Power management issue (LoRa E4-mini + LoRaWAN stack + UART)

I am trying to complete an apparently very simple application where a LoRa E4-Mini should power a sensor, read the sentences on UART, send over LoRaWAN, and go to sleep in low power mode. My initial development was using stdio over uart and functions such as stdio_write() and stdio_read(). The software was functional but would not allow to reach a low power mode, since apparently with RIOT-OS the developer is not allowed to set the LPM bits but must hope the scheduler understands that all threads have completed their tasks to automagically set a low power mode. This feature does not seem functional with stdio over uart if I understand pm: is the overall power management flawed? · Issue #8428 · RIOT-OS/RIOT · GitHub correctly.

So I rewrote the program without relying on stdio but only with the uart example and a callback function going to sleep with the ztimer (see RIOT_NyAlesund/lora_snowdepth/main.c at main · jmfriedt/RIOT_NyAlesund · GitHub ). The new example is functional as well (i.e. I get the UART collected sentences on the LoRaWAN network server) but again power consumption remains at 9 mA, so the microcontroller is not going to sleep I believe. Am I missing a low-power mode capability when writing RIOT_NyAlesund/lora_snowdepth/main.c at main · jmfriedt/RIOT_NyAlesund · GitHub ?

Thanks

I am unable to update the title which should read “LoRa E5-mini” of course, misspelled board name. I just ran the tests/periph/pm example and the current consumption also remains at 10 mA.

Hi,

this is basically correct. The scheduler will reliably detect when no task is runnable (e.g. because all threads are blocked) and will cause the MCU to enter the deepest possible power state to enter.

The deepest possible power state is limited be a number of factors.

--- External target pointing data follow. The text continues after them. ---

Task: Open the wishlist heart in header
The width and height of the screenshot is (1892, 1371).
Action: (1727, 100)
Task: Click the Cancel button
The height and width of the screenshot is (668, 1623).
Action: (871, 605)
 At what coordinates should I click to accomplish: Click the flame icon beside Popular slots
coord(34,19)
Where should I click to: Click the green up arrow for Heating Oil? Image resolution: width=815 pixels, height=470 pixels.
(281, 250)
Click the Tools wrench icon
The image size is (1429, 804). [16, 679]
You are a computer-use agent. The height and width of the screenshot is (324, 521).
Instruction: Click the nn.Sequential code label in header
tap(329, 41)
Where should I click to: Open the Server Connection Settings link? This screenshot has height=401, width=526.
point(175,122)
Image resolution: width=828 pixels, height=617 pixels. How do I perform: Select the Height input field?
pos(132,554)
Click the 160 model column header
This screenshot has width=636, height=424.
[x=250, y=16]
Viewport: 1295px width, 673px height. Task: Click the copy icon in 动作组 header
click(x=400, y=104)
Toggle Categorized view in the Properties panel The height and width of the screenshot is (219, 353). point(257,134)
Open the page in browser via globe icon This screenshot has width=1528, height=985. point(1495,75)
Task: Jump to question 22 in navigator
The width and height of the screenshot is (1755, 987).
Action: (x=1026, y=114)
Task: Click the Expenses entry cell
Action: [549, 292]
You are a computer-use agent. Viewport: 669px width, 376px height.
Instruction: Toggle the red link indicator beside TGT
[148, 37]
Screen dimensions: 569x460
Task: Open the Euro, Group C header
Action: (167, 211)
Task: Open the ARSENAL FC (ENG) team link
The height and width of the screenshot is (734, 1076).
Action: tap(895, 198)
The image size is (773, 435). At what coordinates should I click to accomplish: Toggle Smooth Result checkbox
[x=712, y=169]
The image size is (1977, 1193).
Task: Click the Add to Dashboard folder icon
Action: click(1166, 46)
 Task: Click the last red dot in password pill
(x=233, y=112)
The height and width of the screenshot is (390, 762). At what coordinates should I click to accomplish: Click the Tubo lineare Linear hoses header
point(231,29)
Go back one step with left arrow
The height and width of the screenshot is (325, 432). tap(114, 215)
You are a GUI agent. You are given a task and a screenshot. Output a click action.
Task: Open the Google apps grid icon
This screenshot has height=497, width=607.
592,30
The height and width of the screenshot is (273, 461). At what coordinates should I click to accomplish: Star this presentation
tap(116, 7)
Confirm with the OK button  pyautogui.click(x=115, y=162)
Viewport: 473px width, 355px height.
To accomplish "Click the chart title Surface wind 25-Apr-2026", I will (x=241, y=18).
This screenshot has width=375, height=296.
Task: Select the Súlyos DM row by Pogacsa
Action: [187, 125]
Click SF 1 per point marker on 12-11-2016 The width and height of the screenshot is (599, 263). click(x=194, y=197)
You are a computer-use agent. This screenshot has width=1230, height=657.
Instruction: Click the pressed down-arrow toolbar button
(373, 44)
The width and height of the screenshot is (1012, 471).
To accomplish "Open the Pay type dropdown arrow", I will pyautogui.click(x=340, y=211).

  1. Lower power states need to be implemented to work (for STM32, this is fully implemented)
  2. Lower power states involve disabling clock domains. But if those clock domains are still needed, they cannot be disabled.
    • A high frequency timer (as e.g. set with xtimer or ZTIMER_USEC) will typically prevent low power states other than sleep. Try using ZTIMER_MSEC and the ztimer_msec module instead. You can use ZTIMER_USEC when using the ztimer_ondemand module for short timeouts (during which lots of power is consumed), but the system will go back to sleep afters
    • Other peripherals also disable low power states. UART peripherals often use a lot of power while active. If the sensor you interface with will only send data as a reply to a request send on UART, try uart_poweron() before sending the request and uart_poweroff() when the reply was fully received. That should unblock the power state
    • The pm shell command can list you the number of “blockers” (where blockers is roughly synonymous to reference counting). If a power state has only one blocker, you only need to figure out which specific driver is preventing the system from entering a low power state.

My bet is that the UART driver is the culprit. If you cannot just power it off most of the time, try using UART_DEV(2) (PC1 = RXD, PC0 = TXD) of the lora-e5-dev board and add FEATURES_REQUIRED += periph_lpuart to the Makefile. That will use the low power UART instead of the USART peripheral, which should allow entering low power states without disabling the UART interface. But even that peripheral will use some energy while active, so uart_poweroff() is still you friend when you want to optimize energy consumption.

I hope I could answer your question.